Data entries:
● ● ● ●
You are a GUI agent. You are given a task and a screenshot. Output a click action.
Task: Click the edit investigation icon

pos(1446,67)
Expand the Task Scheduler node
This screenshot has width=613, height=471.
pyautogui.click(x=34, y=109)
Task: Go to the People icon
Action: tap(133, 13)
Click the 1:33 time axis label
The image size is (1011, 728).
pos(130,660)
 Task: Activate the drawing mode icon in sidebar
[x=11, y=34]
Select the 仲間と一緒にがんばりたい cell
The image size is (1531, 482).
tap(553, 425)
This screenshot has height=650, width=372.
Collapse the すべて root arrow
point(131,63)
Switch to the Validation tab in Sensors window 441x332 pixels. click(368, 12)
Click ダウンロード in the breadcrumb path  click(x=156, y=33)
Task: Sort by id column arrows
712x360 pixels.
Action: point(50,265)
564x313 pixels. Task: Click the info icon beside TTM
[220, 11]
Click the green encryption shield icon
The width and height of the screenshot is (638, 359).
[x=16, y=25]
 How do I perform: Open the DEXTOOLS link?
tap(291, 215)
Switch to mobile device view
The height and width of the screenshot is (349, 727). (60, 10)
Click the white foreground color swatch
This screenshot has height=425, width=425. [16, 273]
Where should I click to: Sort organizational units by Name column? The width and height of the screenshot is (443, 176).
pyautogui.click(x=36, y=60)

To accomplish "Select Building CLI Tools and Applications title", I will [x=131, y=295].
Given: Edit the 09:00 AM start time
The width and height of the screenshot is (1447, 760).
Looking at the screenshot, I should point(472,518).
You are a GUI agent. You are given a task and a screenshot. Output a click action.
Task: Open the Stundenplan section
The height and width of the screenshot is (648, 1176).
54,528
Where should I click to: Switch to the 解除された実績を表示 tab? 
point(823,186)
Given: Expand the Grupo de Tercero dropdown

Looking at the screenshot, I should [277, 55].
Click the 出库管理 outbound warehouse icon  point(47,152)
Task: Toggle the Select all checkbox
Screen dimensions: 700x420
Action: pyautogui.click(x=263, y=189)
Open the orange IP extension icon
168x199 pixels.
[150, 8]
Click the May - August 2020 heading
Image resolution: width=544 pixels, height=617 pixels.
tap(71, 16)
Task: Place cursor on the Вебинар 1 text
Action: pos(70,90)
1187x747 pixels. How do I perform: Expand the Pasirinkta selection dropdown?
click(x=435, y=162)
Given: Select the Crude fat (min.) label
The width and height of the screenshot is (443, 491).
● ● ● ●
■ Your task
Transcribe the records above exactly, from the opening line down to and including the line with "Select the 仲間と一緒にがんばりたい cell".

■ Exercise answer
You are a GUI agent. You are given a task and a screenshot. Output a click action.
Task: Click the edit investigation icon

pos(1446,67)
Expand the Task Scheduler node
This screenshot has width=613, height=471.
pyautogui.click(x=34, y=109)
Task: Go to the People icon
Action: tap(133, 13)
Click the 1:33 time axis label
The image size is (1011, 728).
pos(130,660)
 Task: Activate the drawing mode icon in sidebar
[x=11, y=34]
Select the 仲間と一緒にがんばりたい cell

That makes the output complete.